Plusieurs propositions ont été imaginées et même expérimentées. Par exemple la comptabilité CARE de Jacques Richard ou celle de Jacques de St Front, dite « comptabilité universelle ».

L’UE tente de nombreuses initiatives et Bâle IV n’est pas en reste.

Il en ressort que la notion de création de valeur dépasse la notion de profit. Mais tout ceci reste confus.

 

La création de valeur versus le profit

Le profit est ce qu’il reste une fois que la production a été vendue et que tous les frais, salaires, impôts et taxes ont été réglés.

L’entreprise doit faire du profit pour assurer sa croissance et ses évolutions.

 

La création de valeur désigne ce qui existe et qui est positif à la suite d’une action humaine :

Par exemple lorsqu’une voisine aide mon enfant à faire ses devoirs.

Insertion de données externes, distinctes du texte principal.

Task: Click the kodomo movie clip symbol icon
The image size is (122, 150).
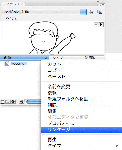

Par exemple également : lorsqu’un technicien de surface a soigneusement nettoyé les lieux dans lesquels des réunions se tiennent.

Et même non humaine :

Par exemple, lorsque les abeilles jouent un rôle dans les mécanismes de pollinisation.

 

Nous terminons l’ère industrielle. Cette période peut être considérée comme la fin de la sédentarisation, c’est-à-dire la période durant laquelle les Hommes cessent d’être nomades pour pouvoir travailler les métaux et construire des édifices monumentaux à usage spirituel et souverain.

Durant cette période, ils ont tenté de dompter la nature pour qu’elle produise près de chez eux de quoi satisfaire leurs besoins primaires.

Cela a donné une économie agraire, puis industrielle.

 

À présent, nous admettons que nous ne pouvons pas dompter la nature et que l’ère industrielle doit certes continuer à faire des progrès, mais cesser de surproduire.

Alors, nous voulons rationaliser notre manière de produire et de consommer. L’idée est de composer avec la nature. Cela est possible, notamment avec le numérique est bien d’autres progrès en cours de développement.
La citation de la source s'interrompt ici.